TASK INSTRUCTIONS =
Lay out the items as a numbered list, from the start of the items up to and including the line that contains "will pyautogui.click(x=891, y=680).", and leave out any blank lines.

* begin EXCERPTED DATA *

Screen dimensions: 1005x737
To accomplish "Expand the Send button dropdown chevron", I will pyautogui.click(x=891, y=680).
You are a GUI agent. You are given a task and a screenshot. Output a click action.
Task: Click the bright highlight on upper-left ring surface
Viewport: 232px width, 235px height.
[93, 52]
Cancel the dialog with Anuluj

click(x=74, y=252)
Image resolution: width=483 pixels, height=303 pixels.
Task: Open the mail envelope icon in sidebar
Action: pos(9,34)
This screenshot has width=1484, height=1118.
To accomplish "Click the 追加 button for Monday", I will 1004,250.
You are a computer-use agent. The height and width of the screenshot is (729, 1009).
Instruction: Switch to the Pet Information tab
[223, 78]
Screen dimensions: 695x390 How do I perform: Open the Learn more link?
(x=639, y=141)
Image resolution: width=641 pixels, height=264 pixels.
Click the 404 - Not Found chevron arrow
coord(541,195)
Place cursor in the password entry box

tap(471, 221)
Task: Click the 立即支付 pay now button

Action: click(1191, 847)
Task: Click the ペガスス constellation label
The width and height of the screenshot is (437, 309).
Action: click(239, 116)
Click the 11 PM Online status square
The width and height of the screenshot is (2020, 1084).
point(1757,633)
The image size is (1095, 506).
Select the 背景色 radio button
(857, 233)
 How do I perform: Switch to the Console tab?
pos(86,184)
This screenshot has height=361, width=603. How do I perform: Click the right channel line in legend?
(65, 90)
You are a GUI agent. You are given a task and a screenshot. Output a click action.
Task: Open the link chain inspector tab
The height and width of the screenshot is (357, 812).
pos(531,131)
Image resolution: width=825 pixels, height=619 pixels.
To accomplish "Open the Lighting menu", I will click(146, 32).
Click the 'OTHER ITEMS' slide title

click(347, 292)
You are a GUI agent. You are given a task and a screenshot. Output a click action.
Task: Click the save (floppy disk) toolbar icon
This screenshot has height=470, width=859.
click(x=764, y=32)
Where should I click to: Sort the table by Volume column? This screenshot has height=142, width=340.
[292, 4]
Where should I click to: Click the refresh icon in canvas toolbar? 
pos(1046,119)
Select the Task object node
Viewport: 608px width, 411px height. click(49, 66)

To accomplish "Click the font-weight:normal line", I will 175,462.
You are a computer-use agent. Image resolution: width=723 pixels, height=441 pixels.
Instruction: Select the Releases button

* end EXCERPTED DATA *

CORRECT RESULT =
1. Screen dimensions: 1005x737
2. To accomplish "Expand the Send button dropdown chevron", I will pyautogui.click(x=891, y=680).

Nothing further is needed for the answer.